Now, more than half a century later, his sister, Lucy Rose Fischer, has drawn on her late brother’s journals, letters, and other writings to craft his story. She has written this memoir in “collaboration” with her late brother—giving the term “ghostwritten” a whole new meaning. Talking Points: • Timely resurgence of interest in 

Enjoy this interview to learn more.

What inspired your story?
I had the first spark of an idea for a book on my brother sometime in the mid- to late 1980s. I was at a life history conference in St Antonio, TX where I heard an author (it might have been Tim O’Brien) sharing his experiences as a soldier in Vietnam. I thought my brother’s story would be different.
My big brother, Jerry Rose, was a journalist in Vietnam in the early 1960s. He also served for a while as an advisor to the Vietnamese Prime Minister.
When my brother died there in 1965 in a plane crash, he left behind a treasure trove of journals, letters, and other writings—all of which my sister-in-law had carefully saved. He was only 31.

My brother was a fascinating person. He was a painter and a writer. Going to Vietnam was a way to gather material for his art and his fiction. Initially, he was hired to teach English at the University of Hue. Vietnam had been a French colony, and Jerry spoke French because he had studied at the Sorbonne. He quickly became immersed in Vietnam and the Vietnamese people.

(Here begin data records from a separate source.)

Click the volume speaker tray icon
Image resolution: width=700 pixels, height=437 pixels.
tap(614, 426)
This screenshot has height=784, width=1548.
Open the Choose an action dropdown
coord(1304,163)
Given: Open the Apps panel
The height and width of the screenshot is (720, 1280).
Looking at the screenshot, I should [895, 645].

He had a Vietnamese blood brother and was adopted into their family.
He became a journalist almost by accident when a friend asked him to take over his position as a stringer—a freelance journalist.
He did his own photography—because he was also an artist.

Are you a ghost-writer for your brother’s book?
I think this book gives a whole new meaning to the term “ghost-written.” I’ve written this book in my brother’s voice and listed him as first author.
My brother was a wonderful writer, so chunks of the book are drawn from his journals and letters. But a lot of the writing is mine.
It was an unusual choice to write this in his voice. It was his story and I wanted him to tell his own story, in the form of a memoir. I wrote it in present tense, as if the reader would be experiencing events along with him. That also felt right to me—because I had written my last two books in present tense.
My brother had been my mentor. He encouraged me to write.
The odd thing was—it was as if he trained me to do this—to write this book for him. While I was working on this, I felt that he was sitting on my shoulder and whispering in my ear. I could hear his voice.

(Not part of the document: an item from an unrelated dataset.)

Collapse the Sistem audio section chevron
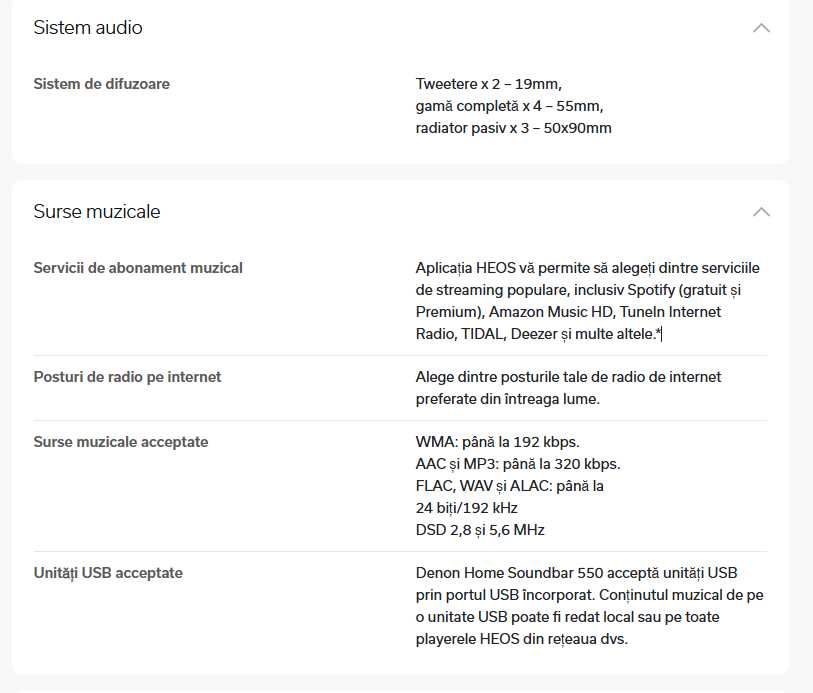This screenshot has height=693, width=813. (x=761, y=28)
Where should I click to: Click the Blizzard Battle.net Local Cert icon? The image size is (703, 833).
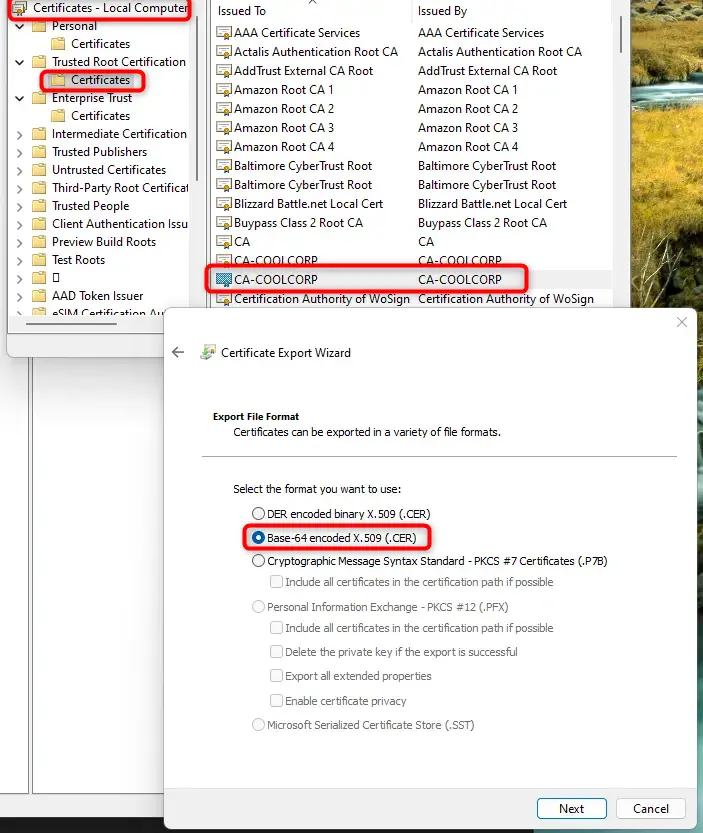pyautogui.click(x=224, y=204)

What was your relationship like with your brother?

We had a very special relationship. He was eleven years older and almost a quasi-father—but a distant quasi-father because he left for college when I was only seven.
When I was a little girl and he’d come home, he would read poetry to me. When I was a teenager, he gave me long reading lists and he critiqued my writing.
I visited him and his family in Asia while he was there.
A couple weeks before he died, he sent me a very long letter with all sorts of advice. I was turning 21 and just about to get married and he wrote how important it was for a woman to have a career independent of her husband. This was in 1965—a feminist and unusual perspective for that time.

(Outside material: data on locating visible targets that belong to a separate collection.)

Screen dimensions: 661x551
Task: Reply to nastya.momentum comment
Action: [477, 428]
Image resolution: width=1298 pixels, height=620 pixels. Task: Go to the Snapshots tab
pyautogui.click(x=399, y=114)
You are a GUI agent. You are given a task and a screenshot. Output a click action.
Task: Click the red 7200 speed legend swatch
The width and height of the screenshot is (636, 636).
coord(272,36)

Did you follow his advice?
I really did. In fact, I decided to get a Masters in Asian Studies at UC Berkeley. And later, a PhD in Sociology. My brother has had a huge influence on me, all my life.
My career has been different from my brother’s. And I’ve lived much, much longer than he did.

What do you think your brother would say about your new book—THE JOURNALIST?
This book is coming out almost exactly 55 years after Jerry died. I think my brother would wonder – “What took you so long?”